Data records
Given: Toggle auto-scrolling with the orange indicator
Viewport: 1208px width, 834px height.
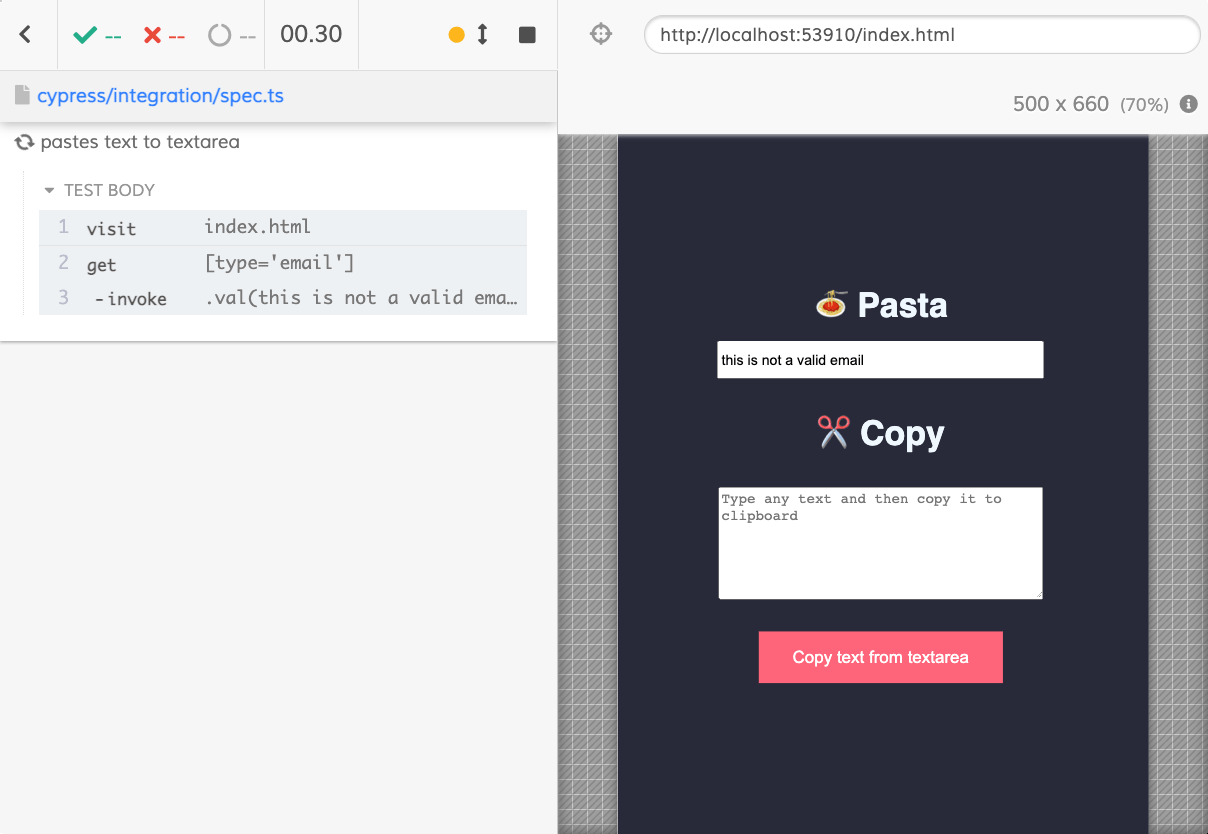Looking at the screenshot, I should pos(457,33).
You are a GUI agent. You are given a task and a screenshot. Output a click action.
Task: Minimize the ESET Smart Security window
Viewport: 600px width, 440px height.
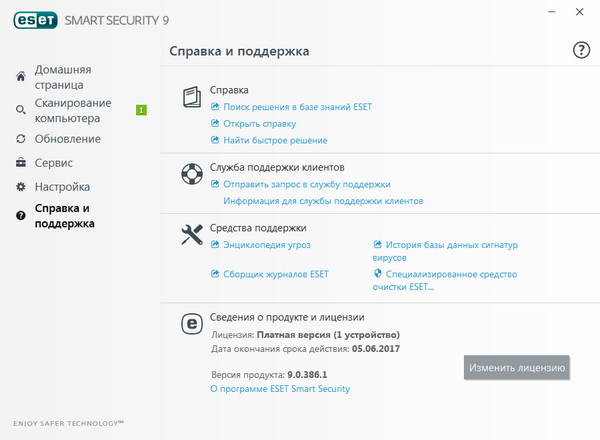pos(552,12)
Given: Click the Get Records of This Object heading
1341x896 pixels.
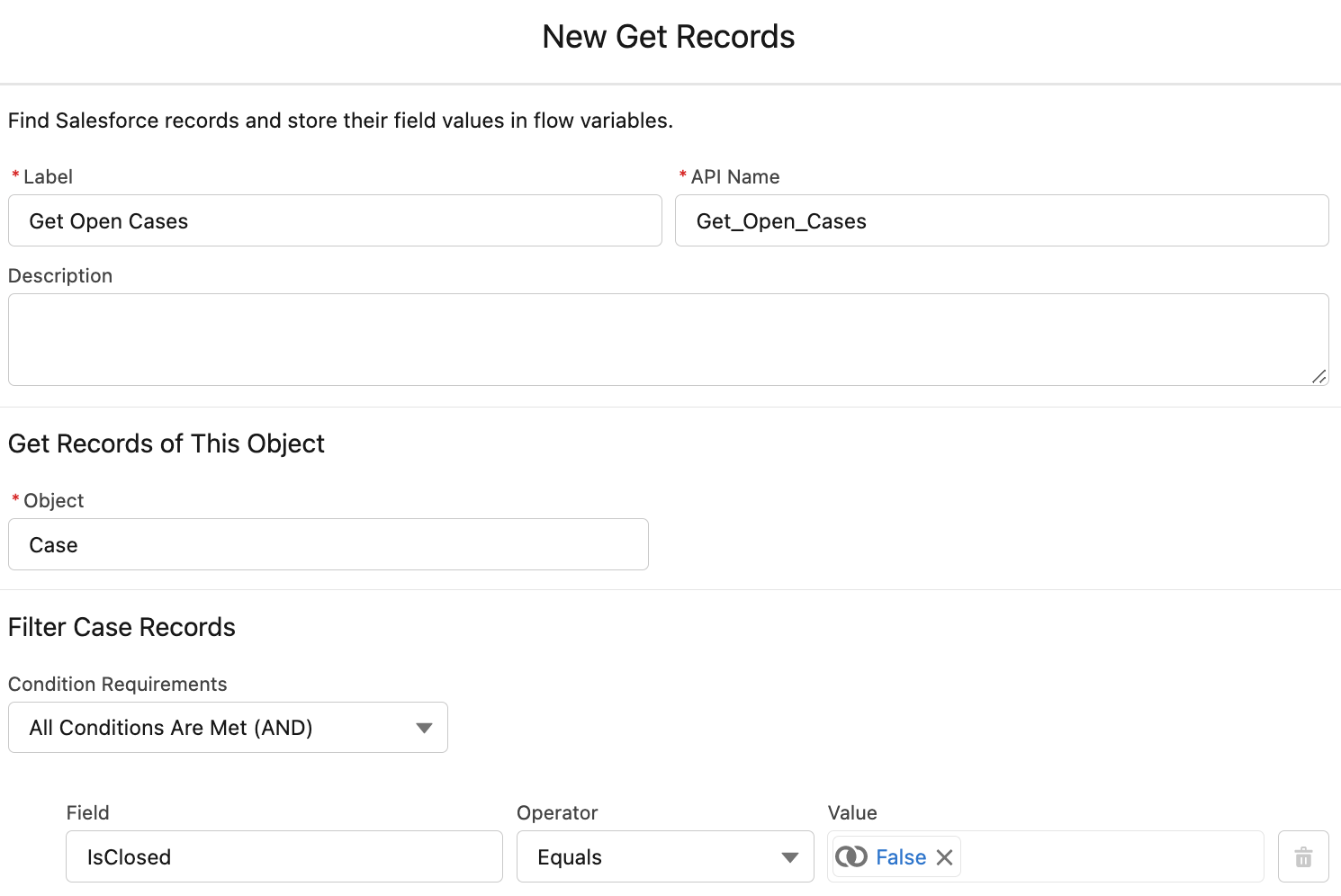Looking at the screenshot, I should point(166,444).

### YOUR OBJECTIVE
Take the data above and set it down exactly, images excluded.

### EXPECTED OUTPUT
Given: Toggle auto-scrolling with the orange indicator
Viewport: 1208px width, 834px height.
Looking at the screenshot, I should pos(457,33).
You are a GUI agent. You are given a task and a screenshot. Output a click action.
Task: Minimize the ESET Smart Security window
Viewport: 600px width, 440px height.
pos(552,12)
Given: Click the Get Records of This Object heading
1341x896 pixels.
Looking at the screenshot, I should point(166,444).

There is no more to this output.